Purpose: Deploy core infrastructure and Symbiotic Core integration

Configuration

# Environment variables that affect InitSetup
SYMBIOTIC_CORE_NUMBER_OF_VAULTS=3
SYMBIOTIC_CORE_NUMBER_OF_OPERATORS=5
SYMBIOTIC_CORE_NUMBER_OF_STAKERS=1
SYMBIOTIC_CORE_TOKENS_TO_SET_TIMES_1e18=0.03

What Gets Deployed

Symbiotic Core Setup

InitSetup also configures the underlying Symbiotic infrastructure:

  • Tokens: Creates test tokens for staking (configurable via SYMBIOTIC_CORE_* env vars)
==============================
From the Symbiotic Core deployment excerpt, reproduce the passage starting at "InitSetup also configures" and ending at "SYMBIOTIC_CORE_* env vars)", modifying it so that "staking" is replaced with "delegation".
==============================
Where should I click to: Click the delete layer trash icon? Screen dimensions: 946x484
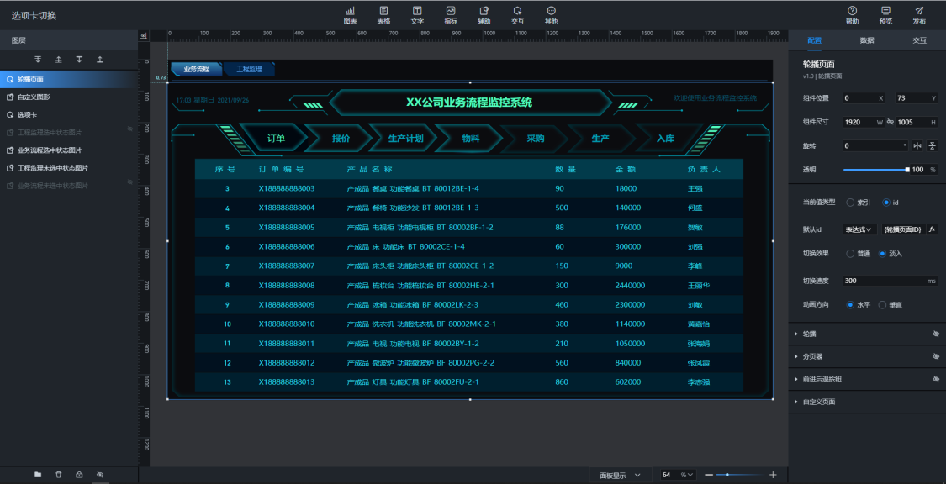pos(58,475)
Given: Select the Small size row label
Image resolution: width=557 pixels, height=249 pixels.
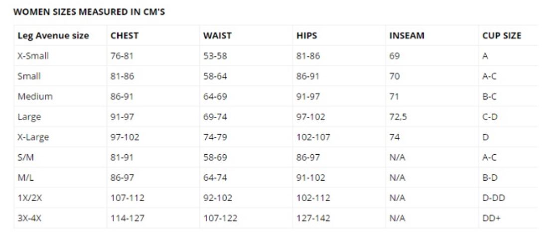Looking at the screenshot, I should click(29, 76).
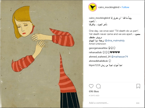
==============================
> [WRITTEN ANSWER]:
InitSetup also configures the underlying Symbiotic infrastructure:

  • Tokens: Creates test tokens for delegation (configurable via SYMBIOTIC_CORE_* env vars)